Luckily for me, I usually run Linux on this laptop which sleeps just fine.


That’s my experience too. It’s so infuriating!

The solution is to disable Wake Timers.


Maybe it just works on MacOS, but it's prone to all kinds of breakage on Windows.


That's because MSFT doesn't really do hibernate any more but does "modern sleep" where it functions like a phone with the screen off. It keeps active network connections, downloads patches and keeps checking for notifications and other such nonsense.

BIOS support for proper hibernation has been getting worse too because with MSFT demanding it, there is little reason to continue support.

I've had older laptops that do the sleep->hibernate setup without too much issue but now it is a crap-shoot on if it is even supported in the hardware.


>It keeps active network connections ...

You can disable that behavior. See: https://www.tenforums.com/tutorials/146593-enable-disable-ne...


That's because the goal is not to have functional hibernation, but to start up faster. If the goal can be achieved by using less power instead of shutting down the whole machine and restoring it identically and that's easier it's a valid alternative.


Interesting. I have yet to come across a computer that I couldn't hibernate in Window.


No, Hybrid Sleep is when the Windows machine goes from Modern Standy to full shutdown and power off.

All laptops support that though it's not always enabled as a feature by default.


You used to be able to edit ACPI tables to reenable S3 sleep but these days they're stripping the functionality from firmware entirely.

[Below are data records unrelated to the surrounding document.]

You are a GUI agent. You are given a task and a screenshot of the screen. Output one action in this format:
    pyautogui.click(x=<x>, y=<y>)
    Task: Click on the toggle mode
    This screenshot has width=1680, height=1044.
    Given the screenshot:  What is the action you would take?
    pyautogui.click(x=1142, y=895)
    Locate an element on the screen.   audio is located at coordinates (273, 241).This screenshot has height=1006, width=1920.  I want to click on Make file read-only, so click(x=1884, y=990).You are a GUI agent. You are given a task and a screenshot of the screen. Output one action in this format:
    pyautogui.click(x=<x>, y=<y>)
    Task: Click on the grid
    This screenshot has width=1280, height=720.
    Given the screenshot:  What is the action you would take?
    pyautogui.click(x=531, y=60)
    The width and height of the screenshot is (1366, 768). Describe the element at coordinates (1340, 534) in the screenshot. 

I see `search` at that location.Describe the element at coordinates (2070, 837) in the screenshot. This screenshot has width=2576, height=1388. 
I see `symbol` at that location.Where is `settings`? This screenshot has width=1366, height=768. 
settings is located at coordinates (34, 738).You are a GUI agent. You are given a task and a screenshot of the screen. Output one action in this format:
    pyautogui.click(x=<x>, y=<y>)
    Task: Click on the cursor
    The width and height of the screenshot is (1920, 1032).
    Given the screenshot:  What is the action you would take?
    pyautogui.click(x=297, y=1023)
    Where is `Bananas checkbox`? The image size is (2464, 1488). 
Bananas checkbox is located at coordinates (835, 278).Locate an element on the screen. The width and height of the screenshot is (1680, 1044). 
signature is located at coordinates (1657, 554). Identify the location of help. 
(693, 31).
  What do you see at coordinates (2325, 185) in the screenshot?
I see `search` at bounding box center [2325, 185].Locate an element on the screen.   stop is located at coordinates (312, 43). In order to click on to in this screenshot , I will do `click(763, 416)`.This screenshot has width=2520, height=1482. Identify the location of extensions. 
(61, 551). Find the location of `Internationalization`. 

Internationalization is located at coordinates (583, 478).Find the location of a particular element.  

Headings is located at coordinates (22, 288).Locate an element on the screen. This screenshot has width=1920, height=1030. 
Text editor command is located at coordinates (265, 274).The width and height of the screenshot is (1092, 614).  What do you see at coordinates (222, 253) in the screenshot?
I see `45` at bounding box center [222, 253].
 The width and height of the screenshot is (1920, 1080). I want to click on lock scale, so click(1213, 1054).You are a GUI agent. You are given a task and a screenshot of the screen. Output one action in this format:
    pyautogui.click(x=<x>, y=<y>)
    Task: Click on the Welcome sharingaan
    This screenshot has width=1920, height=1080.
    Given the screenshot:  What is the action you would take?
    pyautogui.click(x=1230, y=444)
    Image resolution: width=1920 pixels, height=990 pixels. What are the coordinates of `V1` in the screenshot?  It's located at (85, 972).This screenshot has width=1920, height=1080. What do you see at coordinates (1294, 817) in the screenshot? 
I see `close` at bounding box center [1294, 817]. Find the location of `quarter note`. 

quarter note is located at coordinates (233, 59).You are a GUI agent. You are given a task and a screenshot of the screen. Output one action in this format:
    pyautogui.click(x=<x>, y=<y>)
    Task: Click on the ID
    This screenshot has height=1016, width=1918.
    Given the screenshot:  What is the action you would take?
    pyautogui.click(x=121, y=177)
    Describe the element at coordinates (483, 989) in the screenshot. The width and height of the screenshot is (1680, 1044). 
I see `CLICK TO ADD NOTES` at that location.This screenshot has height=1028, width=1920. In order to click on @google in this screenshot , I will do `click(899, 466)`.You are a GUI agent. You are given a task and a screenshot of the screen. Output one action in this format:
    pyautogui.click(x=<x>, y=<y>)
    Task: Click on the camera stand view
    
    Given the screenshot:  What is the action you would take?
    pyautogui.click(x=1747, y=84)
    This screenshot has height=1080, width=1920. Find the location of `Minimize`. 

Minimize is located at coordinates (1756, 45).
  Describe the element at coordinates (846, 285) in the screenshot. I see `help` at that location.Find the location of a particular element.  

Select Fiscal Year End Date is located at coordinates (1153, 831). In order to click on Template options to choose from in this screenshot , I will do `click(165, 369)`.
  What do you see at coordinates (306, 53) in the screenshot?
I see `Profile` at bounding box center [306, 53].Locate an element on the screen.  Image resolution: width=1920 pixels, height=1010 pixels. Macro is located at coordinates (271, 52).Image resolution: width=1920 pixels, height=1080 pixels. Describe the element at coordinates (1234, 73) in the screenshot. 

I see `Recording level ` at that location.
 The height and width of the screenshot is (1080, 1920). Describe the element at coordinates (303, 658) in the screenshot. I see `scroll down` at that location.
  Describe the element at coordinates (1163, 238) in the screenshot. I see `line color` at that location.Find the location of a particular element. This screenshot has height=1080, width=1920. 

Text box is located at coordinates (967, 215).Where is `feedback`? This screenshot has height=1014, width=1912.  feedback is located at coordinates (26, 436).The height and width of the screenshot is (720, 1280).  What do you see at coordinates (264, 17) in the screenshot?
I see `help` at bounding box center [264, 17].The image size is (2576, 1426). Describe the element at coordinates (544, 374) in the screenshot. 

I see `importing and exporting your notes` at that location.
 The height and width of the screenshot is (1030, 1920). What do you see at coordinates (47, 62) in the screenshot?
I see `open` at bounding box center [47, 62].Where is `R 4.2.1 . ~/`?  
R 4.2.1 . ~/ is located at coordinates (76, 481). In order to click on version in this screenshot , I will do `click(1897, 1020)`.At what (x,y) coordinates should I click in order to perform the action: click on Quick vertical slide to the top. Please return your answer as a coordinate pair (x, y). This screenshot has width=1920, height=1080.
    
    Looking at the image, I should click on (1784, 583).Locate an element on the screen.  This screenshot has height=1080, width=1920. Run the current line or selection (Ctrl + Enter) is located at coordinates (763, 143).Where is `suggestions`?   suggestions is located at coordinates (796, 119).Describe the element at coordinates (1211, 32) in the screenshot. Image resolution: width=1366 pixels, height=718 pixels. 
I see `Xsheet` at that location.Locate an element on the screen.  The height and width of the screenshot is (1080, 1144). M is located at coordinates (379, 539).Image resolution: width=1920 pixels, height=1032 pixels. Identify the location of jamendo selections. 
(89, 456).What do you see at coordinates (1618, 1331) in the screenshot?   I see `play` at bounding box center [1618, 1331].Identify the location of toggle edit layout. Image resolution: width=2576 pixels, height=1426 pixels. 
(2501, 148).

For example, HP's enterprise lines have S3 stubs in their firmware. If you enable them, nothing happens, because someone deliberately removed the S3 blobs entirely.


I've never had an issue on Windows. This is why I gave up on using Linux laptops for any purpose.


I've had sleep issues on a Surface Pro.


You edit one line in a file to enable hybrid sleep. Uncomment one line in /etc/systemd/sleep.conf:

AllowHybridSleep=true

Your Linux installer will also set everything up needed for it.

It's also a GUI option in KDE's System Settings.


I wish it would be this simple.

In most cases your kernel will tell you it's "locked down" and refuse to hibernate. In my case - on a cutting edge kernel no less with Fedora - it refused to believe that the default disk encryption setup with Swap on encrypted LVM actually is encrypted and locked me out.

Linux security bros followed Apple and others here and refused to add any ability for us to configure or tell kernel that it's wrong about that and to fscking allow resume.

This stuff just works out of the box on both macOS and even the mess that is Windows.


Yeah, kernel lockdown is a shitshow


macOS mostly doesn't hibernate. Apple Silicon is just good enough to not need it.

It will do it eventually, though if you don't have enough free disk space it'll fail.